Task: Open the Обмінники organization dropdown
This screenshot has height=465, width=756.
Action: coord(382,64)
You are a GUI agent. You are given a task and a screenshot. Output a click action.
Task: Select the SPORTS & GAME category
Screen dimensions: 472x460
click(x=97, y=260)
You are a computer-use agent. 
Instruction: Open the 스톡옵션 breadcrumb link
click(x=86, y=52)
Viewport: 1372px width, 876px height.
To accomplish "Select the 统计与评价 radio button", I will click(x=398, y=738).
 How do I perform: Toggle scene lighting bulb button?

◆ ◆ ◆ ◆ ◆ ◆ ◆

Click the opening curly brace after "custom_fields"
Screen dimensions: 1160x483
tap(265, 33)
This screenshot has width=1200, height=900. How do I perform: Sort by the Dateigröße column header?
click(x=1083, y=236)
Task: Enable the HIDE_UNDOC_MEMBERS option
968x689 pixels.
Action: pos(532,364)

◆ ◆ ◆ ◆ ◆ ◆ ◆

● TASK OBJECTIVE
Copy the stretch of the records above that runs from the line with "Task: Open the" through the line with "How do I perform: Toggle". Both end lines belong in the copy, and nothing else does.

● WRITTEN SOLUTION
Task: Open the Обмінники organization dropdown
This screenshot has height=465, width=756.
Action: coord(382,64)
You are a GUI agent. You are given a task and a screenshot. Output a click action.
Task: Select the SPORTS & GAME category
Screen dimensions: 472x460
click(x=97, y=260)
You are a computer-use agent. 
Instruction: Open the 스톡옵션 breadcrumb link
click(x=86, y=52)
Viewport: 1372px width, 876px height.
To accomplish "Select the 统计与评价 radio button", I will click(x=398, y=738).
 How do I perform: Toggle scene lighting bulb button?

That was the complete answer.